Bir çarpma anında diş kırılmış ya da tamamen yerin­den çıkmış olabilir. Diş tamamen yerinden çıkmışsa köküne dokunmadan bir miktar yeni açılmış pastöri­ze süt içinde hemen hekime götürün.
Kanama çoksa bir pamuk tamponu ısırarak, dışardan da bir havlu içerisine koyacağınız buz tatbik edin.
Kırılmalarda ise ilk yarım saat içerisinde diş dolgu ile kurtarılabilir.
Kırık yerine bağlı olarak zaman geçtikçe kanal tedavisi yaptırmak zorunda kalabilirsiniz.
Bu durumda kalmış bir dişi sakın çektirmeyin.

Sadece kök kalmış olsa bile kanal tedavisi ve pivo ile diş kurtarılabilir. Küçük yaşta kırılma sonucu dişini kaybetmiş bir sürü genç vardır. Bu hastalar kemik gelişimi tamamlanmadan protez yapımı da zor olduğu için estetikten mahrum, buluğ çağlarını kompleks içinde geçirmek zorunda kalmışlardır. Günümüz tek­nolojisinde yaşından ötürü bu durumda tedavi edil­meyecek, estetiği sağlanmayacak diş yoktur. Hekimi­niz olmaz diyorsa bir başka hekimi deneyin; ama ço­cuğunuzu blair cadısı gibi gezdirmeyin.

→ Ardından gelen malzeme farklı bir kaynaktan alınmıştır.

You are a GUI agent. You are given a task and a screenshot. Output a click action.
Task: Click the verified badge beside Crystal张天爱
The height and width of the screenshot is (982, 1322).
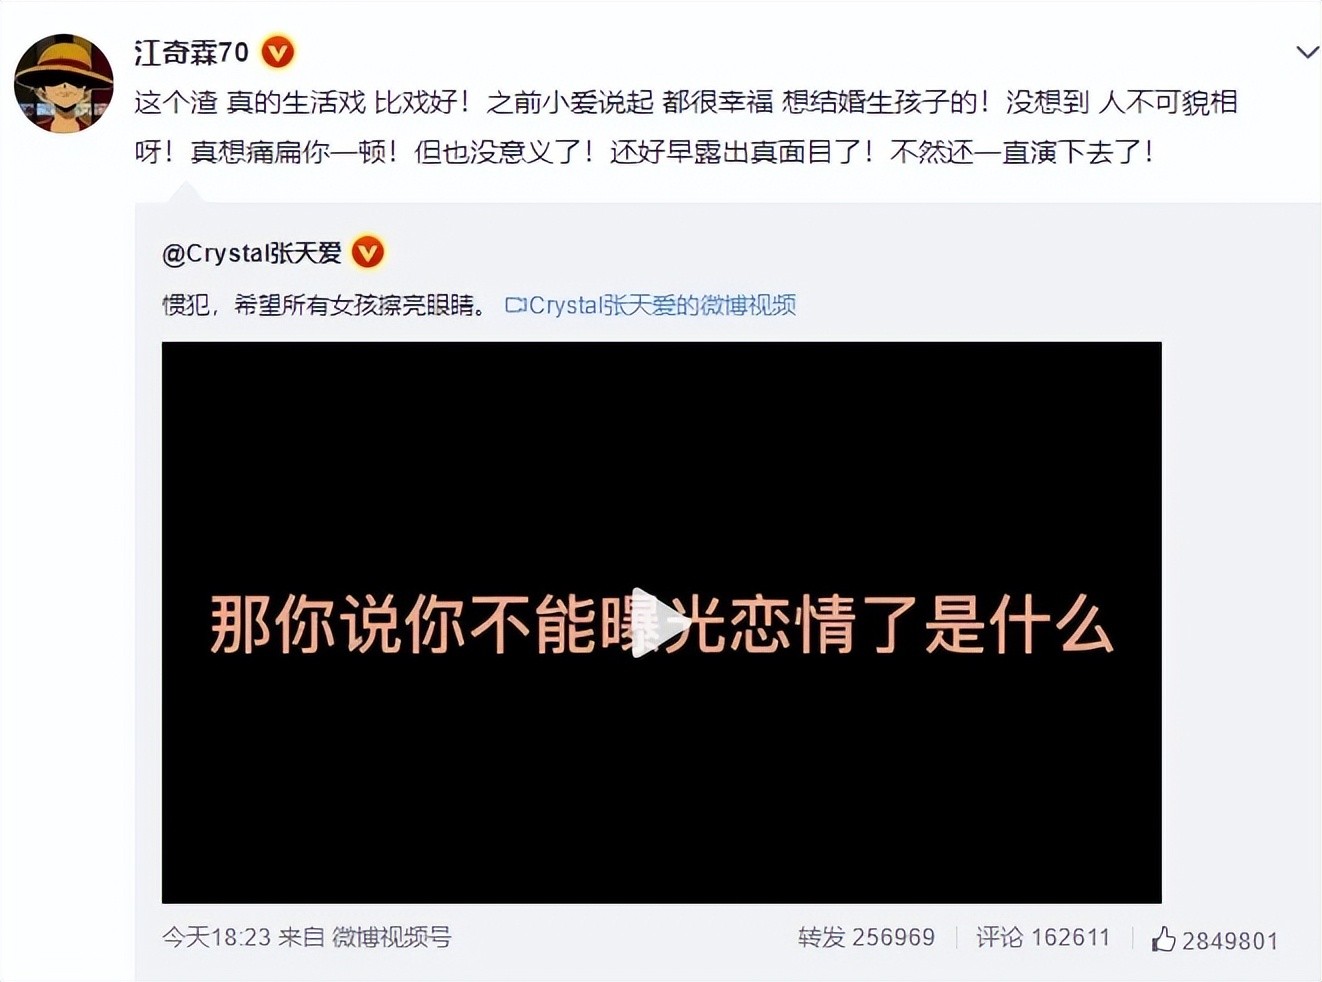click(368, 252)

Diş ucundan büyük bir parça kırıldığında bile dolgu yapmak mümkündür. Bazı hekimler çekim yapmaz­lar, dolgu da tutmaz derler. (Muhtemelen eski moda korsan bir muayenehanedesinizdir.) Bu durumda da hemen pes etmeyin. Evet eski model dolgular tutmaz ama günümüzde yeni nesil dolgularla artık harika dişler yapılabilmektedir. Siz de bu tarz dolguların yapıldığı bir kliniği rahatça bulabilirsiniz.


Eğer çocuğunuz herhangi bir travma geçirdiyse, diş kontrol altında tutulmalıdır. Bir süre kontrol edildi ve ağrılar geçtiyse, herhangi bir kırık yoksa ya da kırık çok küçük olduğu için dolguya gerek duyulmadıysa fakat bir süre sonra dişin rengi değiştiyse bir sorun vardır. Eğer diğer dişlere göre daha sarı ya da mor bir renk aldıysa, bu bize dişin sinirlerinin ölmüş ol­duğunu haber verir. Mutlaka gerçek bir diş hekimine gidin. Bir röntgen aldığında kök ucunda başlamış olayı da görecektir. Büyük ihtimalle diş siniri ölü ol­duğundan herhangi bir ağrı yapmadan yıllarca orada durabilir. Kök ucundaki olay da devam eder. Bu tarz dişlerin mutlaka kanal tedavisi yapılması gerekir. Hekim bu duruma aldırmıyorsa, aaa rengi mi değişti ağrın yoksa bir şey olmaz diyerek geçiştiriyorsa dikkaaat! Yine bir hekimle değil korsanla karşı karşıyasınız.